I was intrigued by them and their stories for a few reasons. Selfishly, I hoped understanding their experience would help me understand my own. On a broader level, these Reverse Diasporic Indian Americans represent an interesting wrinkle in the classic American dream—immigrants from around the world coming to the U.S. to give their children a better life, only to find their children leaving and going back to the place they came from.
And so I decided to interview some of these people—I spoke with eight ‘Reverse Diasporic’ Indian American millennials, most of who served as AIF Clinton Fellows before me. They’re from different parts of the United States, have spent time in different parts of India, and each had a unique journey. Six of them have spent 10 months, or longer, in India; two of them, like me, have been in India for just over a month. I wanted to know: What was their Indian-American experience like? Why did they choose to come to India? What were they looking for? And did they find it? Here’s what I learned.
Growing up Indian American
As one of the fastest growing immigrant communities, there are nearly 4 million Indians, or Indian Americans, currently living in the United States. For the majority of the people that I spoke with, growing up Indian American meant growing up connected to a diasporic community in their hometowns; some were heavily immersed in their communities, while others went to occasional events but largely existed on the periphery. In an effort to give their American-born or American-raised children a sense of their Indian identity, each one of them had some distinctly Indian experiences cultivated by their parents—from Bharatnatiyam classes, to Hindu Sunday School, to the food they ate and the language they spoke at home. Several of them reported visiting India for the summers through elementary and middle school (though the majority of these summers were often spent within their relative’s homes); others got to know India and Indian culture through film and TV.

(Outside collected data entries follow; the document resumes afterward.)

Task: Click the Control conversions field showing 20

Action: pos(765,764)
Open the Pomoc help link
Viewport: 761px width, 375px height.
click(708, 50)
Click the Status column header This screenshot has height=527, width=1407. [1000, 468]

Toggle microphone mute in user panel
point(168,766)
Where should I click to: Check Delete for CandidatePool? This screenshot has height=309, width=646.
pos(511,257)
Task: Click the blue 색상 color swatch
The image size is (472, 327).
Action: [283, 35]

Despite their distinct paths, there were two themes about their Indian-American childhoods that stood out and later became relevant to their journeys back to India. The first was the distinct sense of difference of self that their Indian heritage created for them, which set them apart from their American friends. As one interviewee put it, “I’ve always felt a sense of not 100 percent belonging.” Another said that she felt “a distance between their lives and the one I’m experiencing.” A third said that he “socially couldn’t fully relate to what it meant to be American.” Only one of my interview subjects said that she felt just as American as she felt Indian growing up.

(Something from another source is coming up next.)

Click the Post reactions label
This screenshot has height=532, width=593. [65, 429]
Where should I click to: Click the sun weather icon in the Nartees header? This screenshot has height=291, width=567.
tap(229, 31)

The second theme was that no matter how connected (or not) they were to their Indian heritage, they felt that they grew up with a warped perception of India. There were two main reasons for this. The first I’ll call ‘Time Capsule India.’ As one interviewee put it, Indian American communities often have a “notion of India that is kind of frozen in time.” The Indian culture that they grew up with, another said, was the culture that their parents (or grandparents) left, often 20-30 years ago. One interviewee shared that many of the traditions and customs that they honored in their Indian American home were so outdated that their relatives in India no longer followed them. The second I’ll call ‘Romanticized India.’ One interviewee recalled growing up with a “heavy romanticization of India” that came from learning about culture primarily through Tamil films (another person cited Bollywood as her reason). For these people, India represented a place that had a special, almost magical quality to it where they could find a piece of who they are.
The Call to India
When I asked my interviewees about the moment they decided to relocate to India, I was hoping to hear stories of epiphany—an “aha!” moment that told them that the path to their own enlightenment of discovering their identity was going to India. But, as I quickly learned, this was not the case.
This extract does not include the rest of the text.